Best Practice: Beantragung von Fördermitteln für die Digitalisierung von Schulen

Best Practics: Digitalisierungsprojekt in den
Grundschulen Mansfeld und Großörner

2019 wurde der Digitalpakt Schule verabschiedet. Das Ziel von Bund und Ländern ist dabei eine bessere Ausstattung der Schulen mit digitaler Technik. Ein besonderes Augenmerk der Richtlinie liegt dabei auf dem Ausbau der digitalen Infrastruktur der Schulen. Damit soll der Strategie der Kultusministerkonferenz zur Bildung in der digitalen Welt von 2016 Rechnung getragen werden. Die Strategie formuliert verbindliche Anforderungen, über welche Kenntnisse, Kompetenzen und Fähigkeiten Schülerinnen und Schüler am Ende ihrer Pflichtschulzeit verfügen sollen, damit sie zu einem selbstständigen und mündigen Leben in einer digitalen Welt befähigt werden.
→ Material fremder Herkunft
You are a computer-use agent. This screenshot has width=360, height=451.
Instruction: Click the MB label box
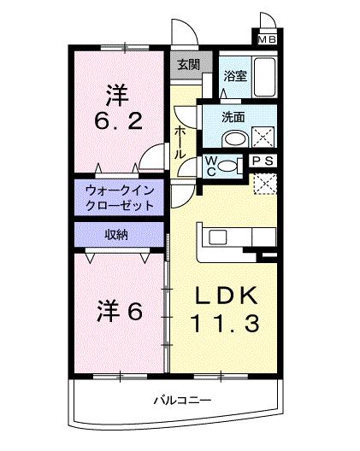[x=266, y=39]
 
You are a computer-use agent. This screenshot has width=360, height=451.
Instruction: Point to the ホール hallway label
[x=180, y=142]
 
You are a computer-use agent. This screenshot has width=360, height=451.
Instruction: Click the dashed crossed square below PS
[x=265, y=183]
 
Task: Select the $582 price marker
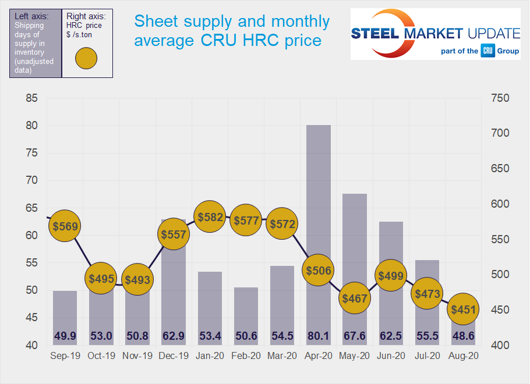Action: click(x=210, y=217)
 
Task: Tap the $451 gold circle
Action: click(x=464, y=310)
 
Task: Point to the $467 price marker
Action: click(x=355, y=298)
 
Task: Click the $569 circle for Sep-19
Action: click(x=65, y=226)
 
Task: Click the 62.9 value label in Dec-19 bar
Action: click(x=173, y=336)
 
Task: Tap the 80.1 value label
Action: click(x=319, y=336)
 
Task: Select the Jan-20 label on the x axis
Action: click(x=210, y=356)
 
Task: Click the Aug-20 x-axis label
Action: click(x=464, y=356)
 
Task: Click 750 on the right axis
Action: click(x=499, y=98)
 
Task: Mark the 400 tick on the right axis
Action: click(x=499, y=346)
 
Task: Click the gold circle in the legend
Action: click(x=86, y=59)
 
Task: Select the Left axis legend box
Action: click(x=35, y=43)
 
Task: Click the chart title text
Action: click(x=232, y=31)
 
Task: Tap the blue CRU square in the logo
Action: click(x=488, y=51)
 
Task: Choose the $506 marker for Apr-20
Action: click(x=319, y=270)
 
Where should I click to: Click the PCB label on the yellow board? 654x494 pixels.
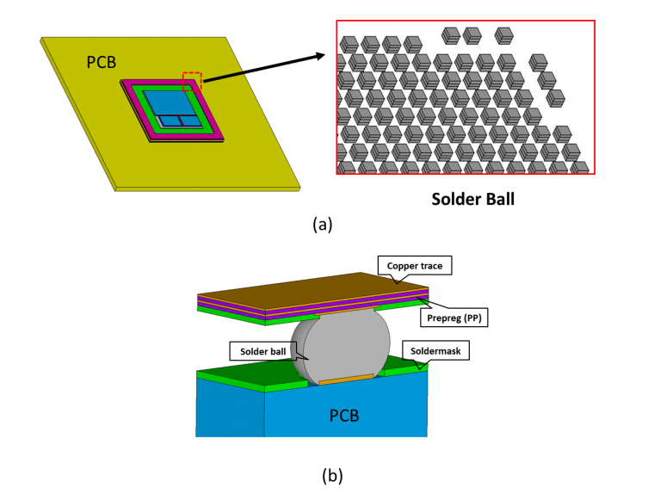click(102, 62)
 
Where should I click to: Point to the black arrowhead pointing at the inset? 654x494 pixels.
click(320, 56)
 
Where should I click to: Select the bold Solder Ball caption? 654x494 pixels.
click(472, 199)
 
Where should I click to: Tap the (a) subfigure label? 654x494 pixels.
click(323, 224)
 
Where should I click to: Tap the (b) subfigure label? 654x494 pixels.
click(332, 475)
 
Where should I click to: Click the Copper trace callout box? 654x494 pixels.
click(415, 265)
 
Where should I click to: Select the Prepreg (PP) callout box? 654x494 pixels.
click(453, 318)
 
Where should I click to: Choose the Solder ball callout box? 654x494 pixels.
click(263, 351)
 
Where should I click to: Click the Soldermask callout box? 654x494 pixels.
click(435, 351)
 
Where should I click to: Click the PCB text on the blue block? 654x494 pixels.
click(344, 416)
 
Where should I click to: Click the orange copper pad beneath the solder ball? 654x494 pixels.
click(346, 380)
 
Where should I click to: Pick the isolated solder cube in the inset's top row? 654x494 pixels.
click(504, 36)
Flächendeckendes WLAN und Ausbau der digitalen Infrastruktur

Um diesen Anforderungen Rechnung zu tragen, will die Stadt Mansfeld als Schulträger der Grundschule Mansfeld und der Grundschule Großörner die Digitalisierung in beiden Schulen vorantreiben und dafür Mittel des Digitalpakts Schule in Anspruch nehmen. Ziel ist vornehmlich der Ausbau der digitalen Infrastruktur durch Verkabelung der beiden Schulgebäude, um flächendeckendes W-LAN einerseits und andererseits LAN-Verbindungen mit entsprechender Datenbandbreite zu gewährleisten. Weiterhin soll in multimediale Endgeräte wie interaktive Tafeln, Notebooks und Tablets sowie in den Erwerb von Lizenzen für Lernplattformen und Cloudlösungen investiert werden, um digitale Medien zielgerichtet in den Unterricht einbauen zu können.

Mithilfe unserer Expertise im Fördermittelbereich erhielten beiden Schulen letztes Jahr einen positiven Bewilligungsbescheid für das Digitalisierungsvorhaben.